En Nariño se encuentra la primera oficial del Ejército que guía un pelotón de 40 hombres en la selva. La subteniente Juliana Carmona tiene un récord de resultados operacionales que le han valido el aplauso de las Fuerzas Militares y amenazas de las estructuras criminales.

Tiene apenas 24 años, mide un metro con 59 centímetros; siempre va de frente y no tiene miedos; pero quizá lo más importante que se puede decir de ella es que es la oficial del Ejército con mejores resultados en el último año en la Brigada XXIII.

Bajo su mando, la unidad Alazán 1, en apenas 12 meses, ha desmantelado tres laboratorios de base de pasta de coca, cinco refinerías ilegales, siete válvulas ilícitas para extraer petróleo del Oleoducto Trasandino, ha incautado 302 kilos de clorhidrato de cocaína listos para ser enviados a Centroamérica y avaluados en más de 1.500 millones de pesos y, como si fuera poco, ha realizado 19 capturas de disidentes de las Farc, miembros del ELN y personas del común en todo el cordón fronterizo de Nariño con Ecuador, así como el decomiso de material de contrabando.

Una mujer de armas tomar. Así siempre quiso que la reconocieran. Nació en Antioquia, y aunque ningún miembro de su familia había explorado la vida militar, se enlistó en 2015 para ser oficial del Ejército.

En la escuela de oficiales del Ejército se destacó por su terquedad. No quería pertenecer a ninguna fuerza administrativa, sino ser parte de las armas de combate: la caballería le emocionaba. Para iniciar no quería la comodidad de una oficina, sino sentir la adrenalina de patrullar en la selva y dar golpes certeros a la criminalidad.

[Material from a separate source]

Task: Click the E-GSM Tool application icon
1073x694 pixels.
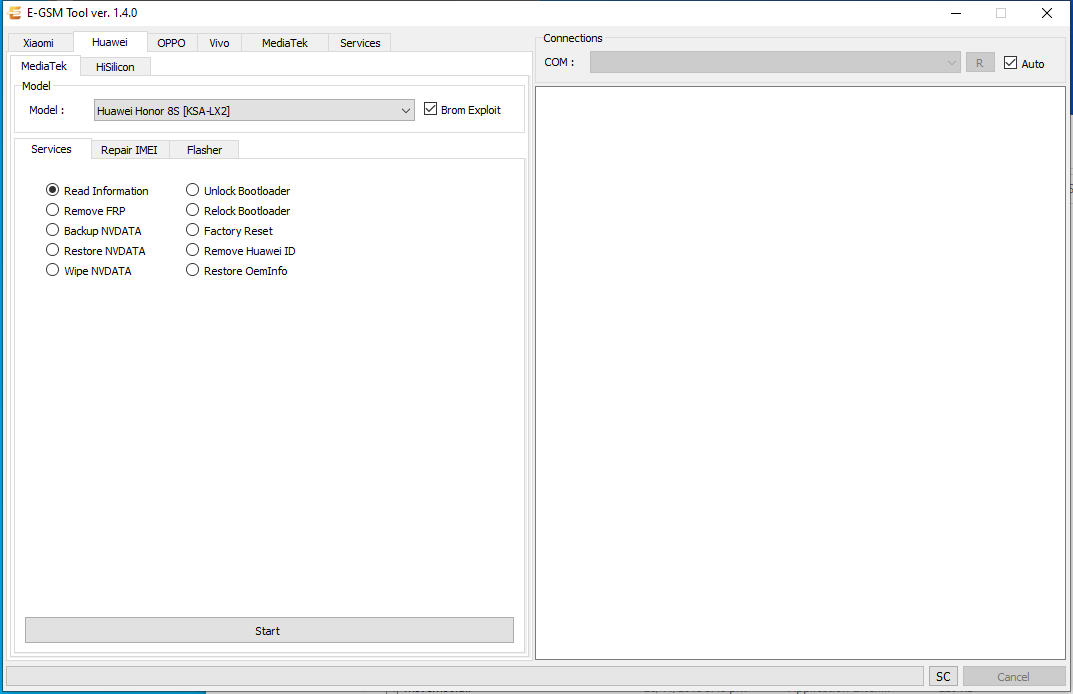Action: point(14,13)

A comienzos de 2020, el coronel Oswaldo Forero, comandante del Grupo Cabal en ese momento, le dio el voto de confianza para salir al área. “Subteniente Carmona, de usted depende que más mujeres comanden pelotones. De su trabajo depende si se abren o se cierran las puertas”, le dijo.

Su rutina de vida es agreste: duerme en hamacas, a la intemperie, en tiendas de campaña o donde la sorprenda la noche. Se levanta todos los días a las 3:30 de la madrugada –muchas veces con temperaturas de 3 grados–, reporta la situación a sus comandantes a las 4:30, se ducha, desarma el cambuche e inicia con las labores del día: reparte instrucciones, concentra a su tropa en un semicírculo, les recuerda la misión por la que están en el monte, hace un llamado sobre el comportamiento en redes sociales mientras se tenga el uniforme puesto, ora y luego salen a patrullar en moto o a pie.

“Ellos (los soldados) nunca se imaginaron que una mujer los iba a mandar. Los primeros días fueron complicados, pero todo es de costumbre y de saber hacer el trabajo. Por ejemplo, cuando estamos en el monte, ando siempre con el centinela, hasta cuando voy al baño a hacer mis necesidades”.

La revolución interna en el Ejército comenzó hace dos años y medio, cuando por primera vez aceptaron que una mujer hiciera parte de las armas de combate: caballería e infantería. Antes el rol femenino estaba amarrado a labores administrativas o en profesiones como psicología, enfermería, comunicativas y un largo etcétera, pero nunca se les permitía internarse en la selva para luchar cara a cara contra el enemigo.

Desde la inclusión de la subteniente Carmona en una unidad de caballería, son varias las mujeres que también se han apuntado a esa línea, pero aún no han tenido la oportunidad en el área. El andar es lento y progresivo.

La vida militar requiere sacrificios. La subteniente Carmona lo sabe. En muchas ocasiones ella y su tropa pasan hasta dos meses incomunicados, así es difícil tener una pareja estable. “En mi pueblo tenía un novio, pero lo dejé cuando entré a la escuela. También dejé a mis papás, mi hermana y –lo que más duele– mis abuelos, porque siento que me estoy perdiendo mucho de ellos”, dice.

Por eso, siempre cuida cada detalle, porque sabe que los grupos armados están al acecho y que ella significa un trofeo de guerra. La subteniente Carmona batalla contra la criminalidad y el machismo para escalar hasta lo más alto: “mi sueño es ser general del Ejército”, dice sin sonrojarse.